Russia’s potential invasion of Ukraine would send ‘ripples’ through America’s grocery aisles | Local News

International grain markets already rattled by the COVID-19 pandemic may become even more unstable in the coming months as the threat of war between Russia and Ukraine looms.

Russia is the world’s largest exporter of wheat and Ukraine is the fourth largest, according to data from the U.S. Department of Agriculture (USDA). The two nations account for 29 percent of global wheat exports and the nearby Black Sea serves as a major shipping conduit for grain to Europe, Asia and Africa.

As of Feb. 10, the weighted average farm price for all wheat in the U.S. was $7.30 per bushel — up from $5.05 in 2021 and $4.58 the year before. 

Prices in Europe have increased as well. Some experts worry that a Russian invasion of a country known as Europe’s breadbasket, and potential Western sanctions, will add to supply chain challenges brought on by the pandemic and inflate global food prices, which could drive bread and other grain products prices even higher.

Data block:

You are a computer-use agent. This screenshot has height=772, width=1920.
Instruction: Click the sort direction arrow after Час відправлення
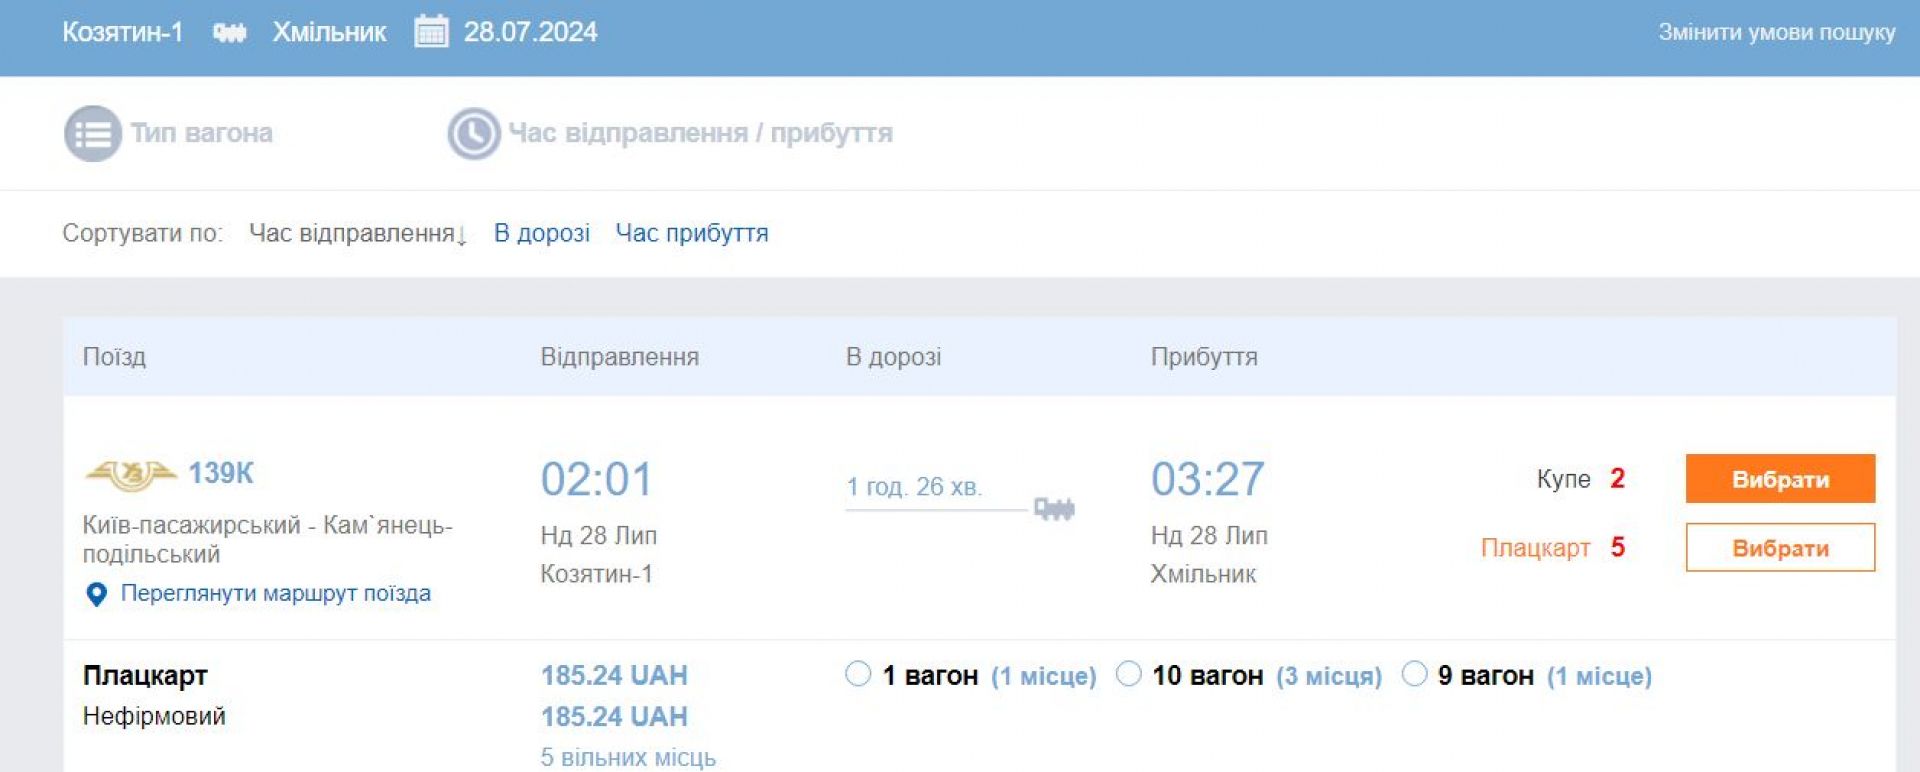(462, 236)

Using the information:
[A] According to the grain-markets article, what share of global wheat exports do Russia and Ukraine account for together?
[B] Decide whether each statement agrees with the grain-markets article, and quote the words that settle it.
(i) Ukraine is the world's largest exporter of wheat.
(ii) As of Feb. 10, the weighted average farm price for all wheat in the U.S. was $7.30 per bushel.
(iii) Wheat prices in Europe have fallen.
[C] Reproduce the part of the grain-markets article starting with "International grain markets" and going on through "the year before.".

Set of answers:
[A] 29 percent

[B]
(i) No: "Russia is the world’s largest exporter of wheat and Ukraine is the fourth largest"
(ii) Yes: "As of Feb. 10, the weighted average farm price for all wheat in the U.S. was $7.30 per bushel"
(iii) No: "Prices in Europe have increased as well."

[C]
International grain markets already rattled by the COVID-19 pandemic may become even more unstable in the coming months as the threat of war between Russia and Ukraine looms.

Russia is the world’s largest exporter of wheat and Ukraine is the fourth largest, according to data from the U.S. Department of Agriculture (USDA). The two nations account for 29 percent of global wheat exports and the nearby Black Sea serves as a major shipping conduit for grain to Europe, Asia and Africa.

As of Feb. 10, the weighted average farm price for all wheat in the U.S. was $7.30 per bushel — up from $5.05 in 2021 and $4.58 the year before.